Concurrency and locking

Each CronJob template sets concurrencyPolicy: Forbid, so Kubernetes does not start a new job if the previous run is still active.
When lockTtlSeconds is > 0, the CLI acquires a distributed lock in FDB (see matyan_backend.jobs.lock) before doing work. If the lock cannot be acquired (e.g. another replica or manual run holds it), the process exits with a non-zero code. This avoids duplicate cleanup when multiple clusters or manual invocations exist.
To disable a CronJob without removing the block (e.g. in an env-specific overlay), set schedule: "" or enabled: false.

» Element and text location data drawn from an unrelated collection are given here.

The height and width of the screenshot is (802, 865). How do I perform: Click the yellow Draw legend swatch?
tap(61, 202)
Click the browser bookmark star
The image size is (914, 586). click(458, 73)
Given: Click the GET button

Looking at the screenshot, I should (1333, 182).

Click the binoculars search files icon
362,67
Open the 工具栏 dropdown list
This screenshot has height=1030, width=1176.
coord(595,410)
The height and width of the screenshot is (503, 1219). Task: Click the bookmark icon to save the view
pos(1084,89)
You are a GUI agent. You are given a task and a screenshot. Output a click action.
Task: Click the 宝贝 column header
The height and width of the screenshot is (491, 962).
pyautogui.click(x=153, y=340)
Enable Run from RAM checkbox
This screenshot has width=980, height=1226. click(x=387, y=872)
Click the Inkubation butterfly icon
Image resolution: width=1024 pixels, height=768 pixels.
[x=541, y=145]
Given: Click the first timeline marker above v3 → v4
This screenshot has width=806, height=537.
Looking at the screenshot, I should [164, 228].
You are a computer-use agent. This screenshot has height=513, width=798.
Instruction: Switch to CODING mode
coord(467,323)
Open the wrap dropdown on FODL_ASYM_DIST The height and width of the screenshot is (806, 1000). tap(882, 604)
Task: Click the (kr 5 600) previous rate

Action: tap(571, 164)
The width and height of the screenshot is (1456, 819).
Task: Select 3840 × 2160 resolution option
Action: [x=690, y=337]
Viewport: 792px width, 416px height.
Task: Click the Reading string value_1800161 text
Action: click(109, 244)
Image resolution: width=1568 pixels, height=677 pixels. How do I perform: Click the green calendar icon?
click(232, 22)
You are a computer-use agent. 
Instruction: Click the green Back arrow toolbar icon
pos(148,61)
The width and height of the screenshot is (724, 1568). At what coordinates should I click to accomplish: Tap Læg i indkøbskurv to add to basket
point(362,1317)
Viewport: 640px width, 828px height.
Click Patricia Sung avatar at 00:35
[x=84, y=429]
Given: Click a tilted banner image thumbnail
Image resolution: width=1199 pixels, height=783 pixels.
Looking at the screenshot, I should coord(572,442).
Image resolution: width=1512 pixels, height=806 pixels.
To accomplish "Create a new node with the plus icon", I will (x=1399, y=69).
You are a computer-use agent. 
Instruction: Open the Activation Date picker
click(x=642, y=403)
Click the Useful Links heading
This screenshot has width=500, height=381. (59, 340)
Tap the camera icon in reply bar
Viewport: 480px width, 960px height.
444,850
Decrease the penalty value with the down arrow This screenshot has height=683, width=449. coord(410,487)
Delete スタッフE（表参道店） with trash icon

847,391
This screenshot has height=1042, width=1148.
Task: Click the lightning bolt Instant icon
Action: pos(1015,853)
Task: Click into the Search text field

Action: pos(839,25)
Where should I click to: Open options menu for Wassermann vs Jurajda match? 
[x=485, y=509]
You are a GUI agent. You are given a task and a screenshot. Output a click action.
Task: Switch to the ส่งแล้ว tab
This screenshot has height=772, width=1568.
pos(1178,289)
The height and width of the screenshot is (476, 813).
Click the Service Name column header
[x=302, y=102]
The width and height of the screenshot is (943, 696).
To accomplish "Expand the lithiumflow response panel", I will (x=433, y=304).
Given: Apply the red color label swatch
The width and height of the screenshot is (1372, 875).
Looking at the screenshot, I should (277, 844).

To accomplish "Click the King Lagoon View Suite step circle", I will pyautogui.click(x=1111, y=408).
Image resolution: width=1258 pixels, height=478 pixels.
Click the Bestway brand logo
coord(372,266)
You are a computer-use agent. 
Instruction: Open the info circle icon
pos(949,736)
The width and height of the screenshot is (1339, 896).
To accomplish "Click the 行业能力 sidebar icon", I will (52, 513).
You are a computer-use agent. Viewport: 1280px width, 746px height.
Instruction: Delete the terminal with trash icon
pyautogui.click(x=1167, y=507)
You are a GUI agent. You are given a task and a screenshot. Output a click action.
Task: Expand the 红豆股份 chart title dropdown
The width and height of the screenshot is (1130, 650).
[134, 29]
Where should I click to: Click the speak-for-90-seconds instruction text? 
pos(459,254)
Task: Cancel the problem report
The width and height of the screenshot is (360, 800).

Running the commands manually

You can run the same commands outside Kubernetes (e.g. from a host with FDB and S3 access):

# Preview what would be deleted (no S3 or FDB writes)
matyan-backend cleanup-orphan-s3 --dry-run
matyan-backend cleanup-tombstones --dry-run --older-than-hours=168

# Run with FDB lock (recommended when scheduled via cron or multiple nodes)
matyan-backend cleanup-orphan-s3 --lock-ttl-seconds=3600
matyan-backend cleanup-tombstones --older-than-hours=168 --lock-ttl-seconds=600

See the backend CLI help (matyan-backend cleanup-orphan-s3 --help, matyan-backend cleanup-tombstones --help) and References — CLI for all options.

When to enable

cleanup-orphan-s3 — Enable in production if you rely on S3 for blob storage and want a safety net for orphan objects (e.g. after control worker failures or eventual consistency). Schedule after peak hours; lock TTL should cover typical run duration. Uses the list of tombstones to know which run prefixes to delete from S3.
cleanup-tombstones — Enable to prevent the _deleted index from growing indefinitely. Run after S3 cleanup (e.g. cleanup-orphan-s3 daily at 03:00, cleanup-tombstones weekly at 04:00) and set olderThanHours so tombstones are only cleared once S3 cleanup has had time to run for that run.

Summary

Job	Default schedule (when enabled)	Main options
cleanup-orphan-s3	`0 3 * * *` (daily 03:00)	`lockTtlSeconds`, `limit`
cleanup-tombstones	`0 4 * * 0` (weekly Sun 04:00)	`olderThanHours`, `lockTtlSeconds`

Both jobs are rendered when periodicJobs.<name>.enabled is true and schedule is non-empty (both default to true with preset schedules). They also require a valid FDB cluster file configuration. See Production (Helm) for required FDB and S3 configuration.